### DATASET CONTENT
________

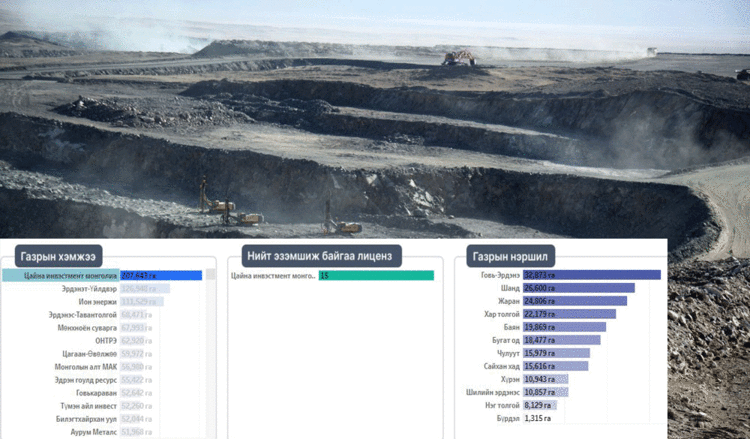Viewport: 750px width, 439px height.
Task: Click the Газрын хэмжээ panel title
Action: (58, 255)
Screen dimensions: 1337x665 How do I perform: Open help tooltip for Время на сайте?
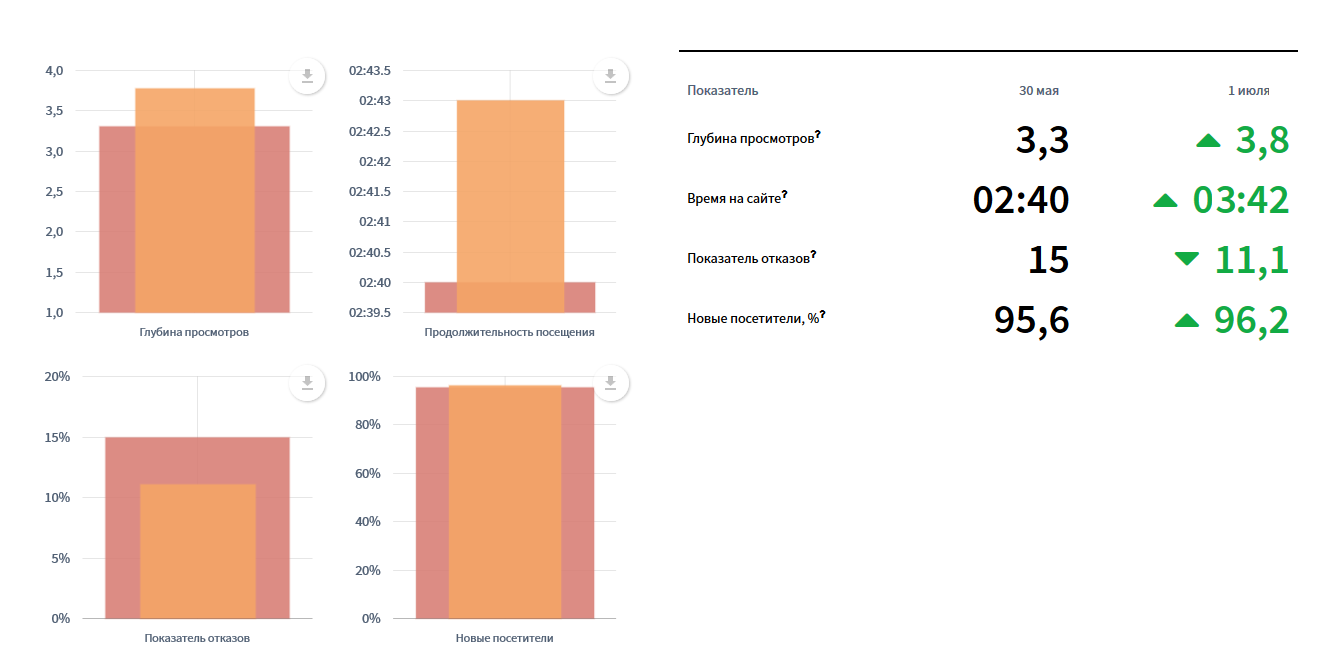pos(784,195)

________

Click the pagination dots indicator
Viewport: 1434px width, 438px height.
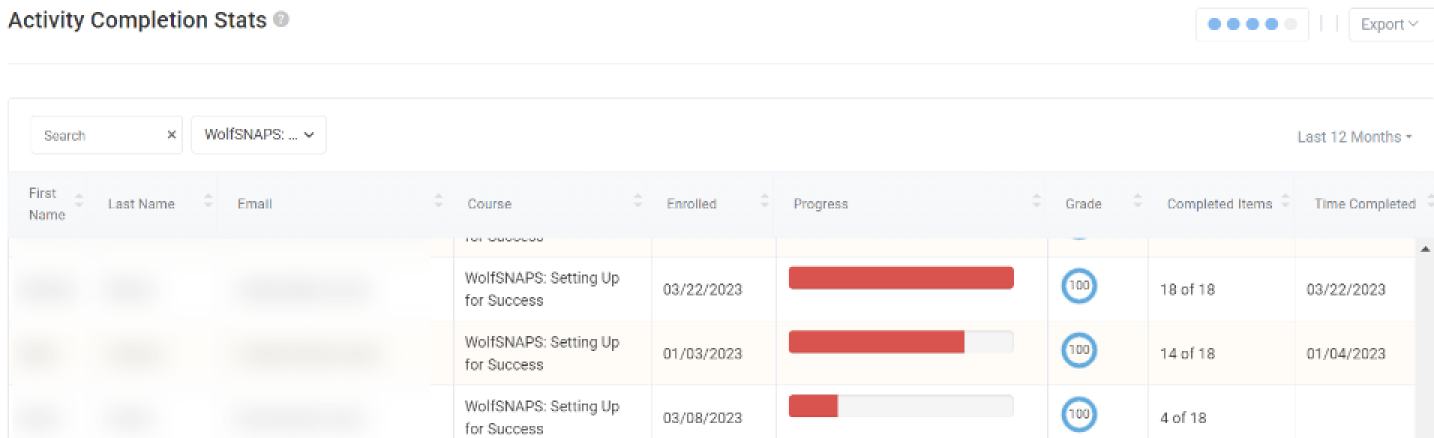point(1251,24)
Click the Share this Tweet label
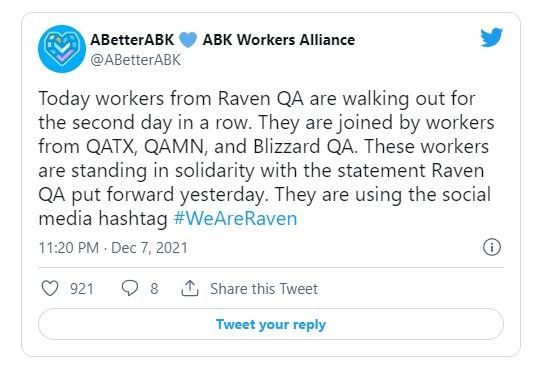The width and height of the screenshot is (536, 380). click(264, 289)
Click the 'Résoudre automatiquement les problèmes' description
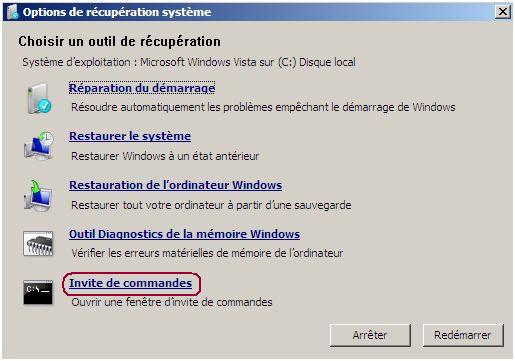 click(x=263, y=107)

________

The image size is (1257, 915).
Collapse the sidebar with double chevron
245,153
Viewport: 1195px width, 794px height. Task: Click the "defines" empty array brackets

________

### YOUR TASK
The entries above hold a line with "The image size is (1257, 915)." and a later line with "Viewport: 1195px width, 794px". Write out exactly those lines and all lines between, nothing more.

### TASK ANSWER
The image size is (1257, 915).
Collapse the sidebar with double chevron
245,153
Viewport: 1195px width, 794px height. Task: Click the "defines" empty array brackets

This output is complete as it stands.